The latest research from What Car? analysed more than 6,000 offers and found that around one-in-seven new vehicles are cheaper to purchase through finance arrangements than by paying with cash.
The list of bargains includes Britain’s best-selling car, the Ford Fiesta where savings of more than £500 are possible.
Meanwhile, other popular models that are cheaper to purchase via a Personal Contract Purchase (PCP) include the Skoda Superb and Volvo S60, and the luxurious BMW 7 Series M760Li is more than £10,000 cheaper when buying with finance rather than cash.
Pat Hoy, head of What Car?’s Target Price mystery shopping team, said: “Buying on finance works out cheaper when the car maker’s deposit contribution is greater than the maximum discount offered for a cash purchase and the finance interest rate is either zero or low enough not to cancel out that saving.”
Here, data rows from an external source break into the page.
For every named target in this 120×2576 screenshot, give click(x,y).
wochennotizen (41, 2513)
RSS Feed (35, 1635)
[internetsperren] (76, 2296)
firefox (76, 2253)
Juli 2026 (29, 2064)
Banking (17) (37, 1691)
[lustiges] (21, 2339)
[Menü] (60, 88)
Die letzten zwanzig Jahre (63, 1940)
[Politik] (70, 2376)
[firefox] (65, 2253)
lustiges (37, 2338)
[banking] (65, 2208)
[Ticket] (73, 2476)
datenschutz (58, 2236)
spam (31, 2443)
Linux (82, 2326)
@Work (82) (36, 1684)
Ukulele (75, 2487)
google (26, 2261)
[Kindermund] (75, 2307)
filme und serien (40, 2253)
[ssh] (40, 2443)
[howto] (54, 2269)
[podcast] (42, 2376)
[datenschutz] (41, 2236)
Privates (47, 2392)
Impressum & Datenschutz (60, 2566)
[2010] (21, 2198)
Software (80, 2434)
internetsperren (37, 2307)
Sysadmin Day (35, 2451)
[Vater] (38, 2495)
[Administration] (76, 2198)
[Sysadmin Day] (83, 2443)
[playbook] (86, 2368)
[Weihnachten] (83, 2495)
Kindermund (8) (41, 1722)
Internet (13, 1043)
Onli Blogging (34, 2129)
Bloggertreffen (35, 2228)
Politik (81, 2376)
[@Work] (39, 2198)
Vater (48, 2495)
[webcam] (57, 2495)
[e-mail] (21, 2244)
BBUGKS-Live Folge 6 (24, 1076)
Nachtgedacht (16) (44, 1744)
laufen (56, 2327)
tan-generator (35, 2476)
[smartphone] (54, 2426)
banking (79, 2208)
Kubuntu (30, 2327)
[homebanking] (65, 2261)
There are two main reasons why some cars are cheaper on finance.
It’s a good way for carmakers to discount a new model without making it obvious that they’re working to boost sales.
Car manufacturers also prefer to get customers using PCP deals because they can look forward to repeat business when finance agreements come to an end.
Steve Huntingford, editor of What Car?, said: “Before buying, consumers should work out the total amount payable for a car, both as a cash deal and on finance, and compare the two to ensure they pay the lowest price.”
What Car? analysed the best finance offers across key vehicle segments in the UK, highlighting the savings available across the entire length of the PCP contract.
Savings take into account interest payments and the final balloon payment, plus the dealer deposit discounts.
Target Price is unique to What Car? and set using intelligence gathered by a team of mystery shoppers, who negotiate daily to find the best new car deals available across the UK.
The published deals are then guaranteed – and often beaten – by retailers.